Material for the task

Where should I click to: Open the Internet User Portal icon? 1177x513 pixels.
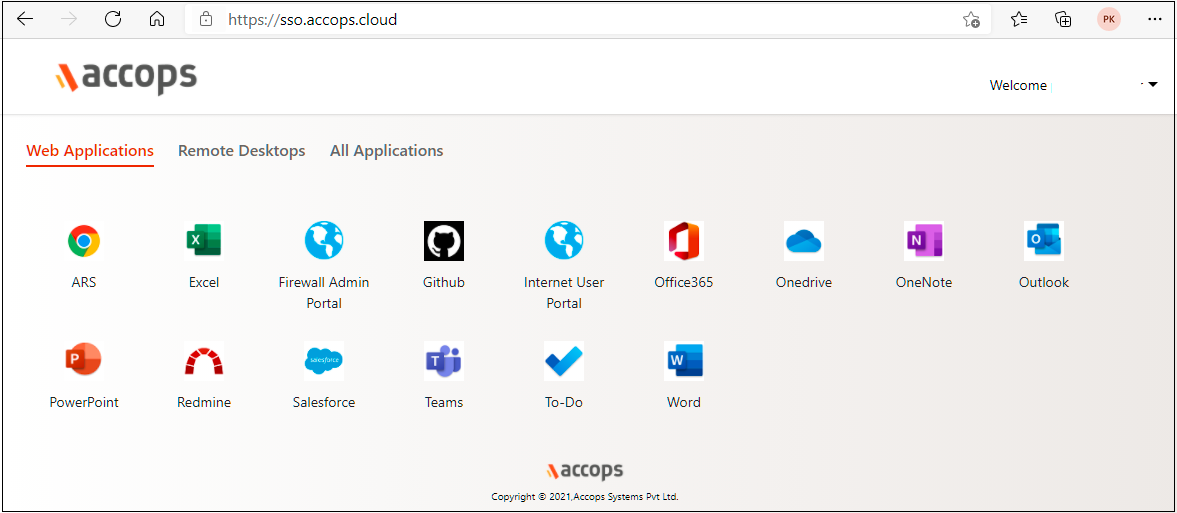tap(564, 241)
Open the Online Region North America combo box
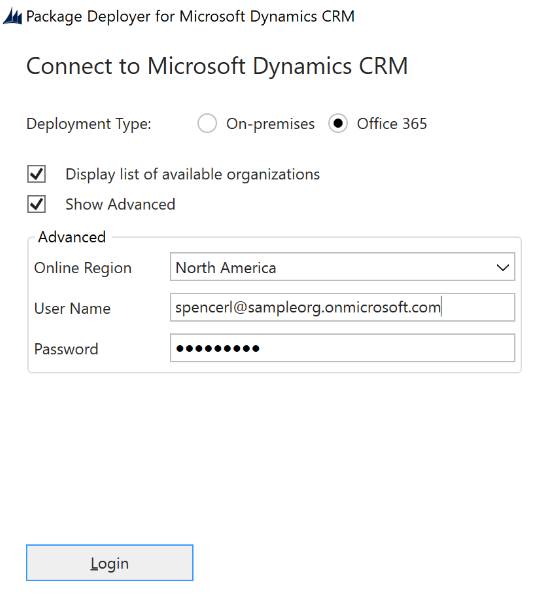Screen dimensions: 535x604 pyautogui.click(x=342, y=267)
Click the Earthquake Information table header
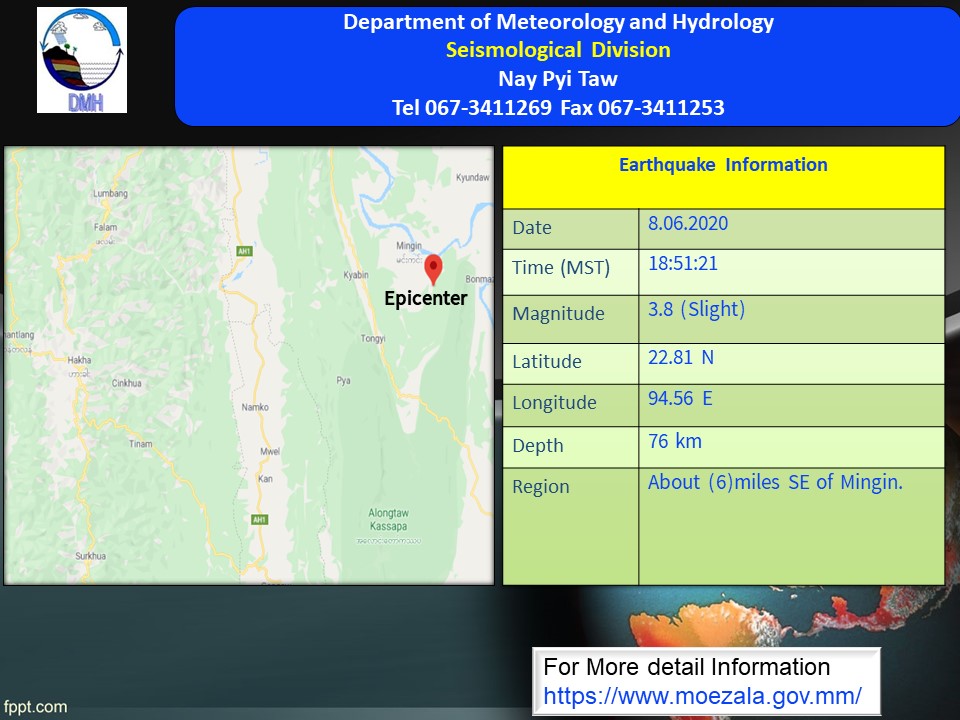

The problem
Output nothing except an exact copy of the records above, with the images left out.

Response
Where should I click to: Open the Internet User Portal icon? 1177x513 pixels.
tap(564, 241)
Open the Online Region North America combo box
Screen dimensions: 535x604 pyautogui.click(x=342, y=267)
Click the Earthquake Information table header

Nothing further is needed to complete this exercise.